Lincoln Lavoie, Senior Engineer for the University of New Hampshire InterOperability Lab, provides an overview of the Broadband Forum’s October 27th, 2018 BASe event. The event covered all types of next generation access, whether wired (e.g. NGPON2) or wireless (e.g. 5G), as well as access within the home.
Lavoie, who is also Technical Committee Chair of the Broadband Forum, touches upon a couple of the BBF’s new in-home networking standards, including the Users Service Platform (USP) and OB-MAP (Open Broadband Multi-Access Point). USP could be considered the evolution of TR-069 as it allows multi-tenant management and control of in-home devices and new use-cases to account for the proliferation of IoT gadgets and sensors. Lavoie describes USP as a more secure and lighter implementation while leveraging the experience and know-how of TR-069.

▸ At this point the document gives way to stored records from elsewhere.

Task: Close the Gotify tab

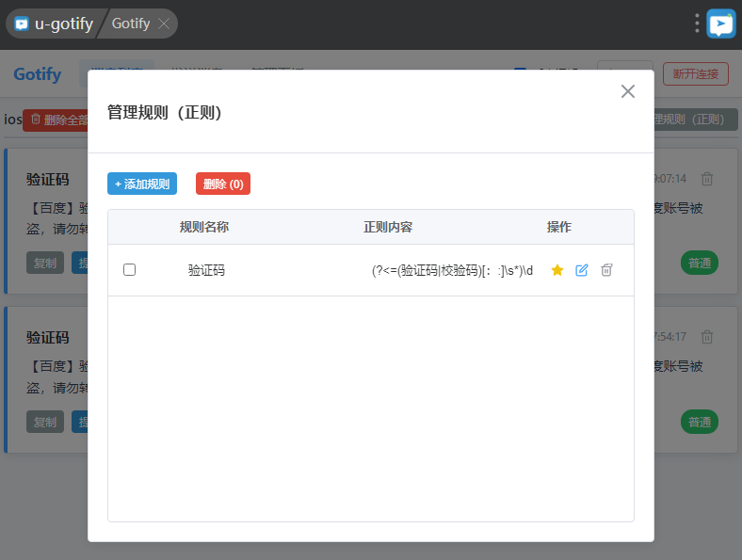Action: pyautogui.click(x=165, y=24)
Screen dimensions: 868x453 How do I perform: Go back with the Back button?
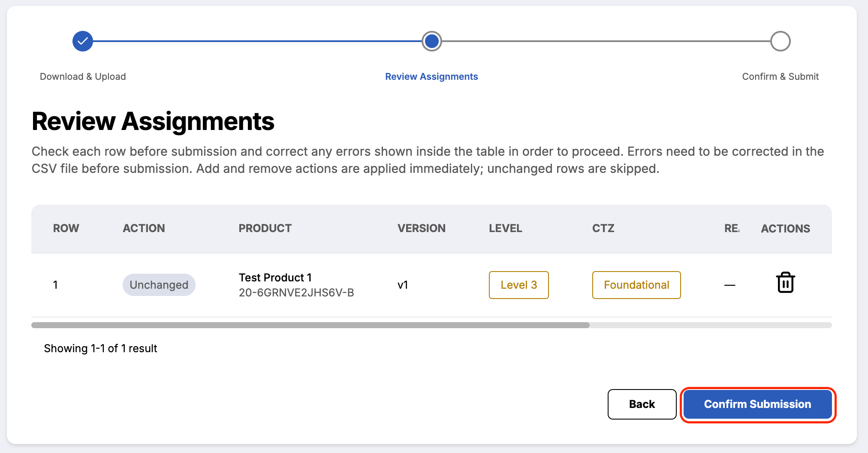pyautogui.click(x=642, y=404)
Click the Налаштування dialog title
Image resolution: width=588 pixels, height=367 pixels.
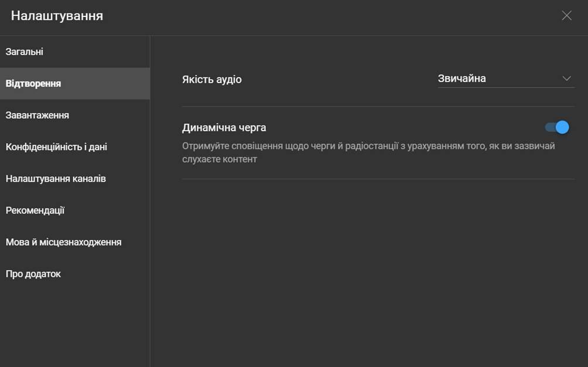pyautogui.click(x=57, y=16)
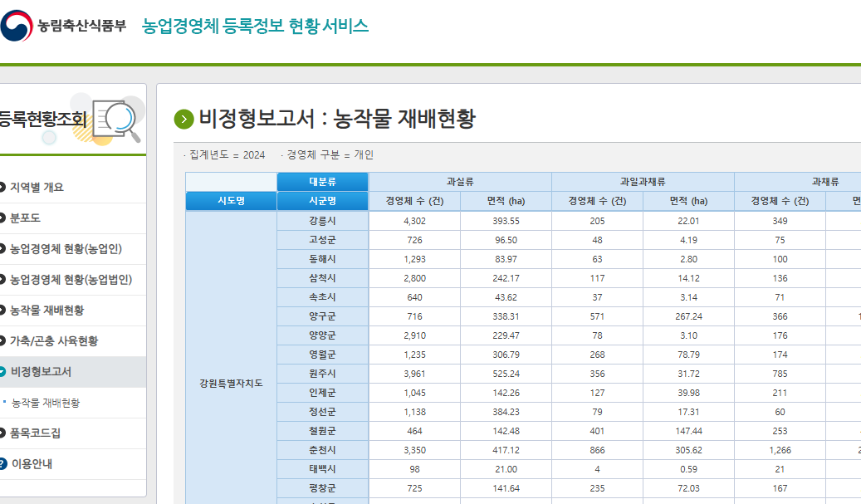This screenshot has height=504, width=861.
Task: Click the 춘천시 cell in the 시군명 column
Action: pyautogui.click(x=324, y=451)
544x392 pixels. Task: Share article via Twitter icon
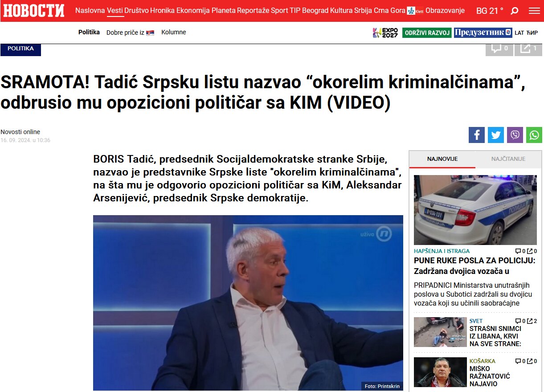(x=496, y=135)
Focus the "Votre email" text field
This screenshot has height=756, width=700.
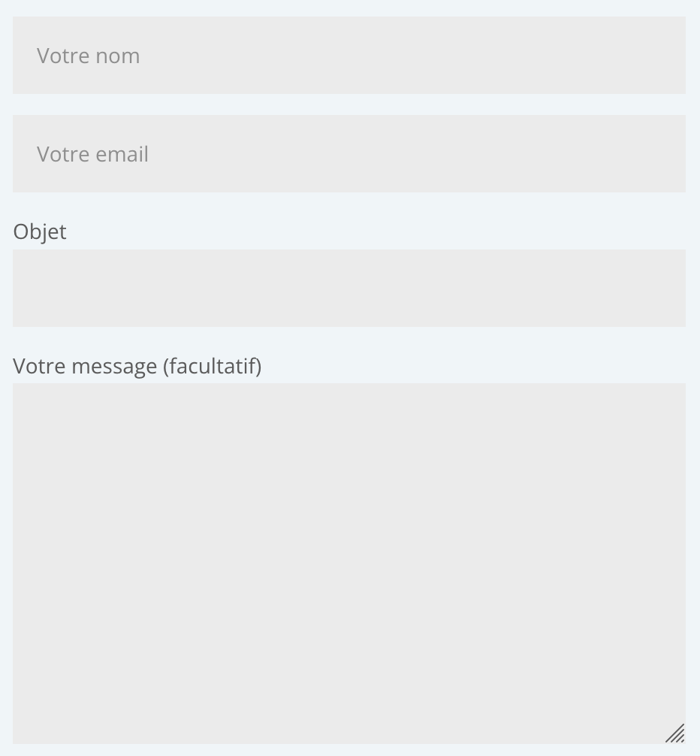coord(348,154)
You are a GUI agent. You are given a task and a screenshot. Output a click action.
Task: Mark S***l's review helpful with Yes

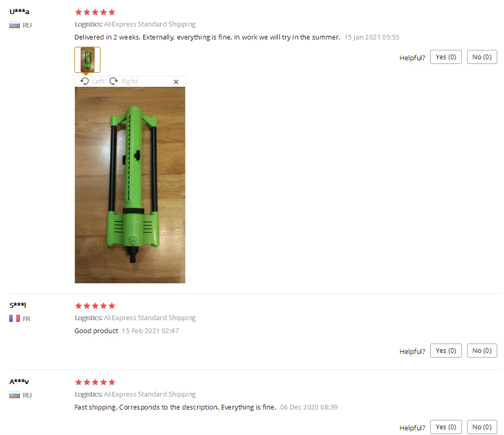(x=446, y=351)
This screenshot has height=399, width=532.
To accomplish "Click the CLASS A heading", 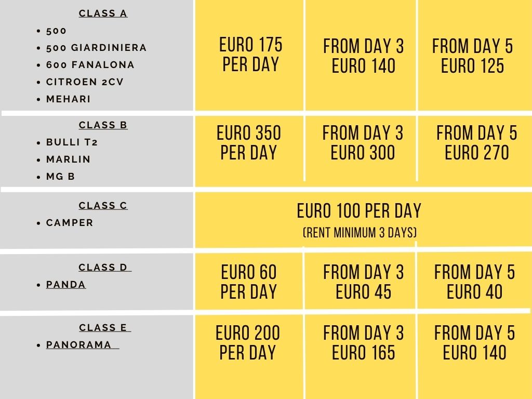I will click(103, 13).
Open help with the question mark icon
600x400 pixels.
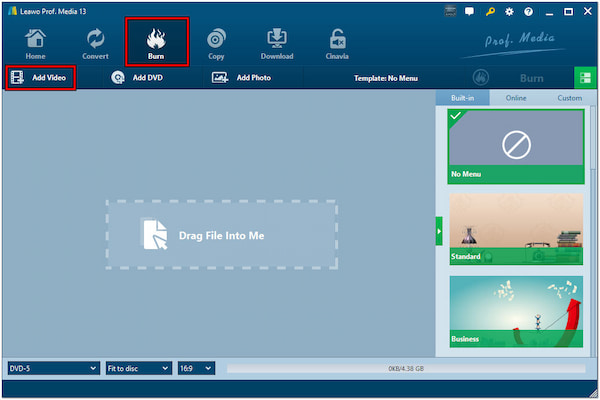tap(529, 11)
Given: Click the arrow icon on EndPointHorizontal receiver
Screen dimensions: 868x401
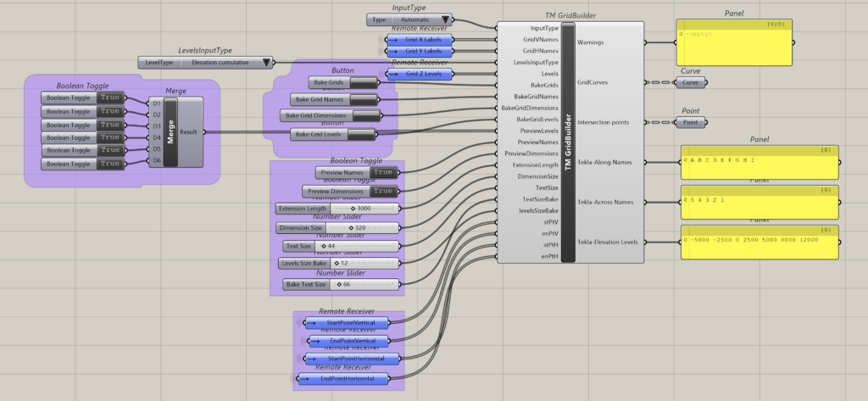Looking at the screenshot, I should (x=313, y=378).
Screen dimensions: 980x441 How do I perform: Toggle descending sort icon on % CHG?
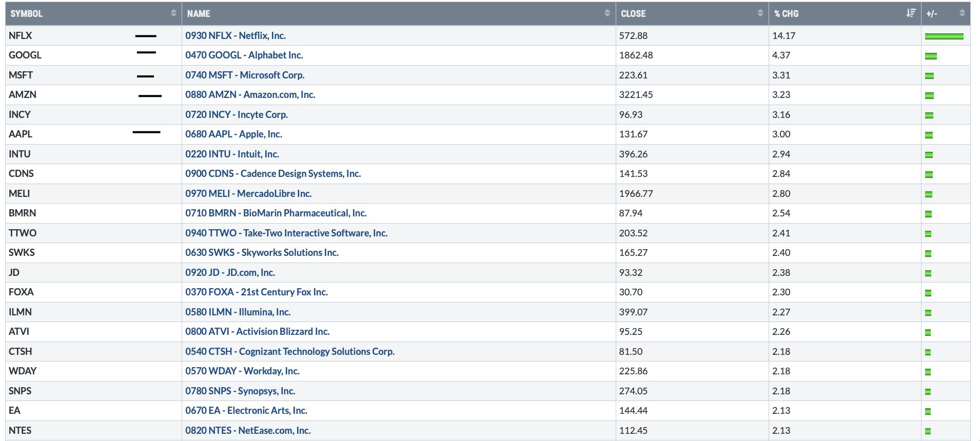911,13
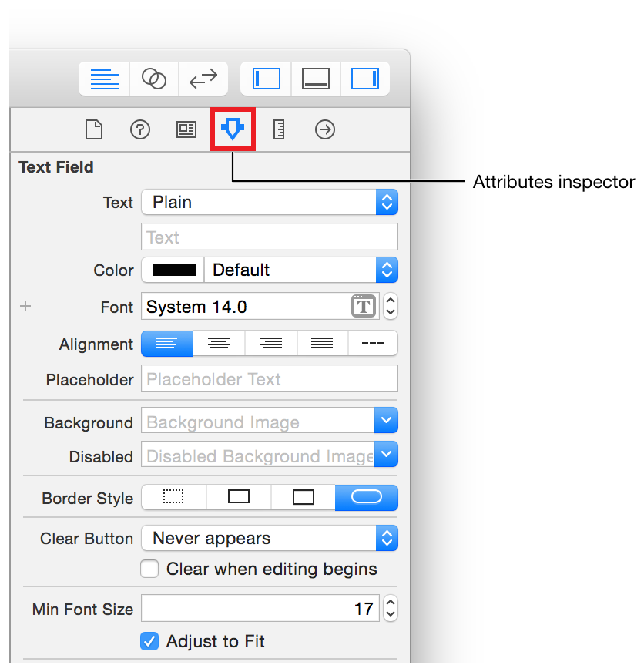Enable Clear when editing begins

[x=149, y=570]
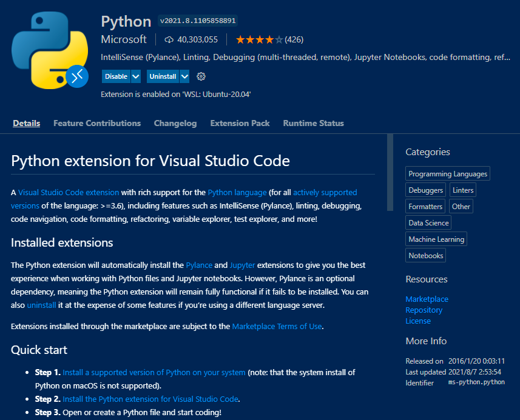
Task: Switch to Feature Contributions tab
Action: (x=97, y=123)
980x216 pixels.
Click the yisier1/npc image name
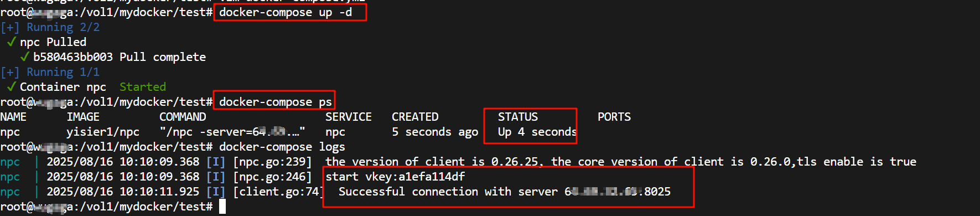tap(103, 132)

The intent of the OB-MAP effort is to ensure scalable management approach to Wi-Fi CERTIFIED EasyMesh™ products. This flows from the recently announced partnership between the Broadband Forum and the Prpl Foundation to develop an open source reference to speed the development of carrier-grade Wi-Fi.
Lavoie talks about the Broadband Forum’s role in bridging open source and standards and the positive feedback loop between open source and standards. He suggests that early implementation via open source provides valuable feedback as to what features make sense from a market perspective.
Abstracting the functionality from the hardware is providing flexibility of deployment. Lavoie indicates that this has changed the testing they do in the lab and allow them to get involved and provide feedback earlier in the testing process.